That Apollo 10 frame is a Hoagland/Bara favorite. At lower left is the choppy terrain that they call "Los Angeles" because they say they see so many rectilinear features that it reminds them of an aerial photograph of LA. It looks nothing like LA to me. On the upper border of that area, in some versions of the image, is the so-called "paperclip" feature that Hoagland has said is a huge antenna. Over to the right, below the spectacular crater Manilius, is the smudge they call "The Castle." Again, only in some versions.

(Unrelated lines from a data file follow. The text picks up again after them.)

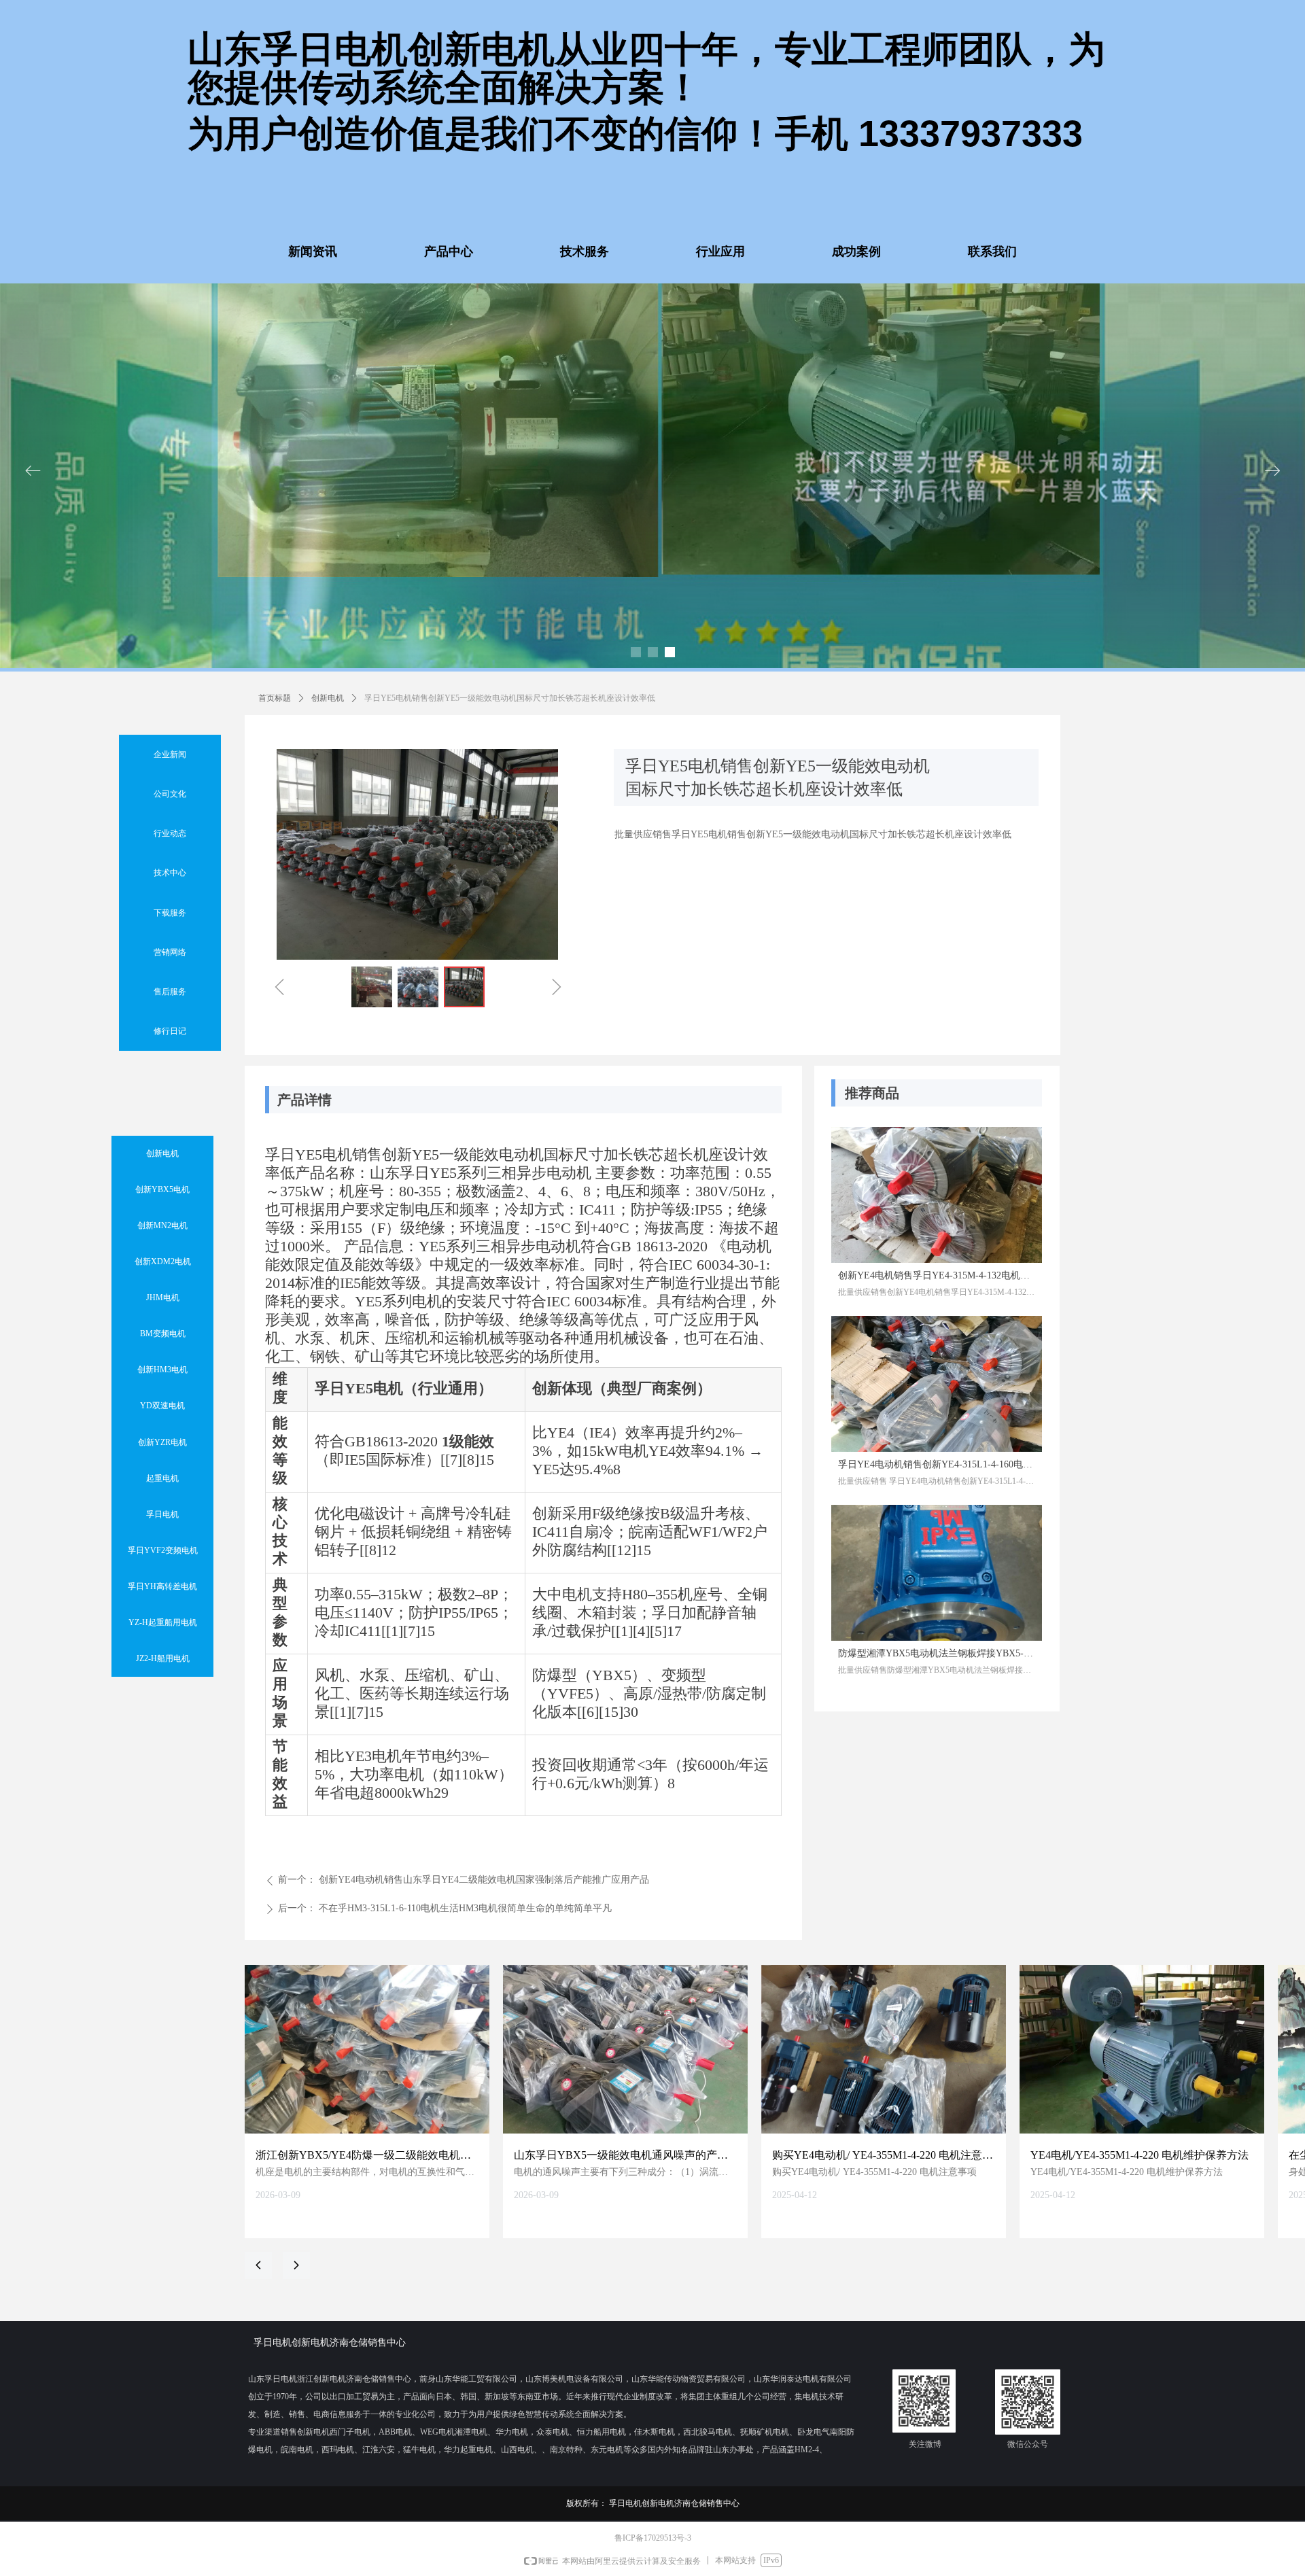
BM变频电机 (163, 1333)
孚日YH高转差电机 (162, 1586)
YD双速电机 (162, 1405)
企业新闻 (170, 754)
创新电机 (327, 698)
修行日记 (170, 1031)
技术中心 (170, 872)
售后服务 (170, 991)
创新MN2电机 (162, 1225)
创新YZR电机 (162, 1442)
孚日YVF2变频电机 (163, 1550)
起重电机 (162, 1478)
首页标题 (274, 698)
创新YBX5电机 (162, 1189)
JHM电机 (162, 1297)
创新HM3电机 (162, 1369)
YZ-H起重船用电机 (162, 1622)
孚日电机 (162, 1514)
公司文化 (170, 794)
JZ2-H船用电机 (163, 1658)
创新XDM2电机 (163, 1261)
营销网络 (170, 952)
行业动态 (170, 833)
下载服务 (170, 913)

In his online rant, Mike Bara pooh-poohs the claim that reflection off a glass overlay was the source of the so-called anomalies:
This is of course totally wrong and utterly stupid. Hoagland's trip to NSSDC took place on November 14th and 15th, 1994, some six months after he first presented his lunar findings at Ohio State. So, even if there were snapshots taken of pictures at NSSDC... they were certainly not the images presented at Ohio State.The Ohio State lecture, three hours and twenty minutes long, took place on 2nd June 1994. It is promoted on the Enterprise Mission web site as a pair of VHS tape cassettes costing $39.95. Fortunately, to review it, I didn't have to fork out $40 or retrieve my VHS cassette player from the local landfill. The Ohio State lecture is available on Youtube, and it's worth a look just to see the 1994 version of Richard Hoagland. As self-important and as prolix as he is now, but with a younger look. And no bolo tie.
He spends more than 15 minutes showing his audience around AS10-32-4822. He says more than once that several versions of the frame exist. At 02:33:05 in the video he presents a version obtained at NSSDC and compares it with a version from the Houston archive. So it follows that Mike Bara's timeline must be wrong. Moreover, that flare on the NSSDC version is exactly what one might expect from a glass or plastic overlay.
At 02:25:06 Hoagland tells his audience that the version they are looking at was "one of a set of 16 x 20 prints I got from one of my NASA contacts." Reading the Bara-rant, you would assume that he's referring to Ken Johnston. Bara writes "these images did not come from the visit to NSSDC, but from Ken Johnston's personal collection." However, Johnston and Hoagland did not meet until May 2nd 1995, in Seattle (as is made clear in this transcript.)
So far as I'm concerned, the glass overlay allegation still has the status of "plausible rumor." My point is that, in attempting to quash it in such extravagantly nasty terms, Mike Bara has been wholly unsuccessful.
Funnily enough, at Ohio State RCH didn't mention that paperclip that's on some versions of 4822. To me it looks exactly like a curly fiber that might have intruded during, say, amateur scanning such as must have happened in Hoaglandia. But I wonder at what stage Hoagland "discovered" it. Here's his presentation of it:
Now here's the same area from the "official" (Houston) version of the image:
Presto-change-o! Now you see it, now you don't.